* **SOURCE EXTRACT**

BEGIN

The World Health Organization warns the Ebola outbreak in the eastern Democratic Republic of Congo is spreading to new parts of conflict-ridden North Kivu province, including areas that border Uganda and Rwanda.
Attacks by armed opposition groups in North Kivu have increased in severity and frequency in recent weeks. The most recent attack on September 22 in the city of Beni reportedly killed at least 21 people, including 17 civilians.
WHO sees this attack as especially serious as Beni is the site for the entire anti-Ebola operation.
WHO health emergencies program chief Peter Salama said increasing insecurity and community mistrust are hurting efforts to prevent the deadly Ebola virus from spreading.
He feared the combination of these and other factors could create ideal conditions for an epidemic.
“A perfect storm of active conflict limiting our ability to access civilians, distress by segments of the community already traumatized by decades of conflict and of murder, driven by a fear of a terrifying disease, but also exploited and manipulated by local politicians prior to election," said Salama.

END

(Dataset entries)
BEGIN

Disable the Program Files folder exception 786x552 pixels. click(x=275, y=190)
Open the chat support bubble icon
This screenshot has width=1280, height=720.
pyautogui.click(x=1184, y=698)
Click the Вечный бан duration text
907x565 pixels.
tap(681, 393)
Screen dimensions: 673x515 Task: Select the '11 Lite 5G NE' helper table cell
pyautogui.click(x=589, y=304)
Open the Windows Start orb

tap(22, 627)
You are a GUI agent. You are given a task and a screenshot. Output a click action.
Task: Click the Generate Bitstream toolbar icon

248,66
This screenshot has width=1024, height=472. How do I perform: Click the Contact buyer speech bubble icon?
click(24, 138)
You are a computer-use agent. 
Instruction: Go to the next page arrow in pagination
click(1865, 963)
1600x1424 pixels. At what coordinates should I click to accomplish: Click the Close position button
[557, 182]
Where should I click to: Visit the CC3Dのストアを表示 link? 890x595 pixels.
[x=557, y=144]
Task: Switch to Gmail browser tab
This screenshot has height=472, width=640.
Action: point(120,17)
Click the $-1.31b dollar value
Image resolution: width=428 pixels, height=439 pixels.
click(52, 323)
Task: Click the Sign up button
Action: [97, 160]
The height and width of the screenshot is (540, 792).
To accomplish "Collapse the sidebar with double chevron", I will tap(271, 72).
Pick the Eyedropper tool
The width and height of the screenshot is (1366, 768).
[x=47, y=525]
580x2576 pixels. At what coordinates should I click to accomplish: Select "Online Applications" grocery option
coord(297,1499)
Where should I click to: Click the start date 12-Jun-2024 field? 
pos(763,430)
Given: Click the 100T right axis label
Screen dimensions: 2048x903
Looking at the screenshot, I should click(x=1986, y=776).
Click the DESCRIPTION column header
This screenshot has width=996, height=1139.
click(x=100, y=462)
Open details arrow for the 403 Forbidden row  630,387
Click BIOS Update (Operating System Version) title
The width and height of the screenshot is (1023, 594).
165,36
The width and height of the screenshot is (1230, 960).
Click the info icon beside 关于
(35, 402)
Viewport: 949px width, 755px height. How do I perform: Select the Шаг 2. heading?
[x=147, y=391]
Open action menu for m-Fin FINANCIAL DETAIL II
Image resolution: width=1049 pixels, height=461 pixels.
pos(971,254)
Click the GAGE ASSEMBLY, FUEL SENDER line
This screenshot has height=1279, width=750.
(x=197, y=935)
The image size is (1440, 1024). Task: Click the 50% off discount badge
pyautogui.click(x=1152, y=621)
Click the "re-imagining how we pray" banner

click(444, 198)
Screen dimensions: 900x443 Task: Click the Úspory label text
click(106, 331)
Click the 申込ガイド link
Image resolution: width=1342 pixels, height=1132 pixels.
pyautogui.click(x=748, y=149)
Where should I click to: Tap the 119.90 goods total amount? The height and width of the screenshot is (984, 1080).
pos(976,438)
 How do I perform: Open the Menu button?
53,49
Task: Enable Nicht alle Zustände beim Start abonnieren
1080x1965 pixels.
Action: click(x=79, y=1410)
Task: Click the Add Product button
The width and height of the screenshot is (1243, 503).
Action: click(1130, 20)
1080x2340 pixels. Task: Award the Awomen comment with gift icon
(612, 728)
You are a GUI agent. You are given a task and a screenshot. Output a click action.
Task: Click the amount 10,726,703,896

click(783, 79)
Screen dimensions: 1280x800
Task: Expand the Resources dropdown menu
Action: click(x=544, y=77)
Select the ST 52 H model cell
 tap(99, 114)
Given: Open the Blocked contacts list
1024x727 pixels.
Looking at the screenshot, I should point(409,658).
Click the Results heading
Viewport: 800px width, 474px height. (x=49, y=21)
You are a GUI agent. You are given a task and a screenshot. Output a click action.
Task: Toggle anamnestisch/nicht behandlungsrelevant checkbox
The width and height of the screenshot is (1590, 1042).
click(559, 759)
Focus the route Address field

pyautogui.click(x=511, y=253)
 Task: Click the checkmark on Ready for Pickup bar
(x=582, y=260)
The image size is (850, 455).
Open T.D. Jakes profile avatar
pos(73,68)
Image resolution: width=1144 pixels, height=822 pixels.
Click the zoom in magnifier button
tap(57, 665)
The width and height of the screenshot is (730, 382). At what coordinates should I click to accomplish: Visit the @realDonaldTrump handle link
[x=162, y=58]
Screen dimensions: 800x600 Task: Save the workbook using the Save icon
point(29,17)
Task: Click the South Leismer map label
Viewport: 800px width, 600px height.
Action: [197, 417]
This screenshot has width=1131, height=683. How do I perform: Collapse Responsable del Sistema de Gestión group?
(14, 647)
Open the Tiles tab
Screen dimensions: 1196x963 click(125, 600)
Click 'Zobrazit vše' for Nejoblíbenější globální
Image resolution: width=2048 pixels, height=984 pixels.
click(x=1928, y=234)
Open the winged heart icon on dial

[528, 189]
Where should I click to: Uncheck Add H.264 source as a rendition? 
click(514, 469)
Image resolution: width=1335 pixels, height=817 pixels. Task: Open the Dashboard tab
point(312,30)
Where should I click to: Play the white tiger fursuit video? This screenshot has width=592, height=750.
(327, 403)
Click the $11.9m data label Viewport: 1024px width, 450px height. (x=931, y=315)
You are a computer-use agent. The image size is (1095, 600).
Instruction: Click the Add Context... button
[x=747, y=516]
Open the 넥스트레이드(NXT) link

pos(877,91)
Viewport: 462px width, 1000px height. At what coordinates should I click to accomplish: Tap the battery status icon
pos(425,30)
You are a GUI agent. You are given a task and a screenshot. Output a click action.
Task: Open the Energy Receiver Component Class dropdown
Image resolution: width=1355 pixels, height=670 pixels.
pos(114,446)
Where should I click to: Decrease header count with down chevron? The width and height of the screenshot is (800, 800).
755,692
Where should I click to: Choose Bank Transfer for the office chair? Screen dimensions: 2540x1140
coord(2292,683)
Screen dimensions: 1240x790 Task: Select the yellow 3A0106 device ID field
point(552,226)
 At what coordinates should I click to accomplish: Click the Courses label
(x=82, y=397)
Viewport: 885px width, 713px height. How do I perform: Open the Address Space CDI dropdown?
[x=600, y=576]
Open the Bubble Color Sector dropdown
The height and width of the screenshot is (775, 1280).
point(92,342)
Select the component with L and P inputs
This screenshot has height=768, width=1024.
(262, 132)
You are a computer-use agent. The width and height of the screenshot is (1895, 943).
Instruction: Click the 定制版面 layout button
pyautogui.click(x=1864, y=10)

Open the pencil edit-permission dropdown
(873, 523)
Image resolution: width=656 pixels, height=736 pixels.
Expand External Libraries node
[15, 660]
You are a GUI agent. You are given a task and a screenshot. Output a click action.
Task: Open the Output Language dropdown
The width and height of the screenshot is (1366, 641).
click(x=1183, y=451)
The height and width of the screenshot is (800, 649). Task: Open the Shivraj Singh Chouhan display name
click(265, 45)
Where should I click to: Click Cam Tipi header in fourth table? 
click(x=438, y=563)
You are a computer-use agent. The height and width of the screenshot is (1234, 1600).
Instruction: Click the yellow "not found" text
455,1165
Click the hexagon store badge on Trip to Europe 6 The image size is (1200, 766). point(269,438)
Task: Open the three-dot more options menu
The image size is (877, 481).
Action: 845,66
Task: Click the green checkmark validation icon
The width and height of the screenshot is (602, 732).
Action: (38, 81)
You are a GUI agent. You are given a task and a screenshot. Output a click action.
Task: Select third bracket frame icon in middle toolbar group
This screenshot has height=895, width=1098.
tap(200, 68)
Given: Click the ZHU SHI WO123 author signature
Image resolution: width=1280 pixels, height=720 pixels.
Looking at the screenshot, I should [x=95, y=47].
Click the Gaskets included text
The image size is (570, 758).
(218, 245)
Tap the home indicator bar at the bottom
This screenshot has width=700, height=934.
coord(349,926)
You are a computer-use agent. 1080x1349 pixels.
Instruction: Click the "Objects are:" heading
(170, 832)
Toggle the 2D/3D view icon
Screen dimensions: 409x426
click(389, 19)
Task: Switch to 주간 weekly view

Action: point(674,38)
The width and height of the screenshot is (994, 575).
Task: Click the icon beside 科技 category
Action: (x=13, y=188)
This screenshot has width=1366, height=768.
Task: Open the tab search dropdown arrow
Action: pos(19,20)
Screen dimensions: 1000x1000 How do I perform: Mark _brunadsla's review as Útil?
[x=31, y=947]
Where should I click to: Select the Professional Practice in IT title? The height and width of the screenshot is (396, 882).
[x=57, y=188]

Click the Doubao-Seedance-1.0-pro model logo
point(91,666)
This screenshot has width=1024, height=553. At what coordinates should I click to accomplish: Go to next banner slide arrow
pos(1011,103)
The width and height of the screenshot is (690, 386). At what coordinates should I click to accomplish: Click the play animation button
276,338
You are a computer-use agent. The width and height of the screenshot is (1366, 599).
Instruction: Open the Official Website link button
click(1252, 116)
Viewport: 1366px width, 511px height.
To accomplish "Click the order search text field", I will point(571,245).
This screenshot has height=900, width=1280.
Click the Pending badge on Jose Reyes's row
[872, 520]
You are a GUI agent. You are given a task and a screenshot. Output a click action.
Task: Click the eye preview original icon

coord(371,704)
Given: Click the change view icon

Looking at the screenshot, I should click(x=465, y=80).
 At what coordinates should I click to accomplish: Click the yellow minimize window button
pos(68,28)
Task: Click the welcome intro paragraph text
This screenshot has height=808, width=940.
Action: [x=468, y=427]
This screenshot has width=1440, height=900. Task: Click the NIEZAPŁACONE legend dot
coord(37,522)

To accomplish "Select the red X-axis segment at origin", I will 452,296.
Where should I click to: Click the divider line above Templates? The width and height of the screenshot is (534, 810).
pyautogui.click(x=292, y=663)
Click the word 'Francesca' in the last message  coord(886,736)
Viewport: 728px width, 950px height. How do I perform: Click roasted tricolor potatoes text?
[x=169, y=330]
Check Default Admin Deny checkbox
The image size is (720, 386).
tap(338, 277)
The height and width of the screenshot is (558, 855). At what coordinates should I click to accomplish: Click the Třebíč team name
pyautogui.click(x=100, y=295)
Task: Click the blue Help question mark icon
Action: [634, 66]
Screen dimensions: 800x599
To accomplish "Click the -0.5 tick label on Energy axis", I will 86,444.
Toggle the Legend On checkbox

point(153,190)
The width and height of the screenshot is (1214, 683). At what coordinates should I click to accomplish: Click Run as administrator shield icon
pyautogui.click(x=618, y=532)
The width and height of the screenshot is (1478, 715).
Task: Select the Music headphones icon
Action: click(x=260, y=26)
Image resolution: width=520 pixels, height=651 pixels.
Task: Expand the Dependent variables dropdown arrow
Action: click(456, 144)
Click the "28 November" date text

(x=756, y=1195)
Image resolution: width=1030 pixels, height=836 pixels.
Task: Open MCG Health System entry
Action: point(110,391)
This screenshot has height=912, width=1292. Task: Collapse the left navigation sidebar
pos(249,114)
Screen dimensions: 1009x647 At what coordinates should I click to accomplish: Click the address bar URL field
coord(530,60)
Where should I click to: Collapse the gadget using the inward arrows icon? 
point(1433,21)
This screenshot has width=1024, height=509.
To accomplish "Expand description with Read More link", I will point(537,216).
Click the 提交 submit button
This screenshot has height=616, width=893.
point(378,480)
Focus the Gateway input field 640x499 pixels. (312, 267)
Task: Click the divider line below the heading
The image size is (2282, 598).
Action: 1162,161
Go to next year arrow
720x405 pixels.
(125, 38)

END

* **TASK A**
Answer these questions about the article on the Ebola outbreak in North Kivu:
(i) On what date did the most recent attack in Beni take place?
(ii) Who heads the WHO health emergencies program?
(iii) Which two countries border the areas the outbreak is spreading to?
* **TASK B**
Please write what follows the last sentence of the article on the Ebola outbreak in North Kivu.

* **OUTPUT A**
(i) September 22
(ii) Peter Salama
(iii) Uganda and Rwanda

* **OUTPUT B**
North Kivu is an opposition stronghold. Salama said he is very concerned that politicians are using Ebola as a political tool before Congo's December 23 presidential elections. He said he sees armed opposition groups trying to blame the authorities for the outbreak.
WHO reports the number of confirmed and probable cases of Ebola in this outbreak stands at 150, including 100 deaths. Salama said progress that was made in protecting people against the virus through vaccinations and several experimental drugs is in jeopardy.
The Ebola outbreak in North Kivu is the 10th in the DRC since 1976. Salama said this outbreak is the most difficult.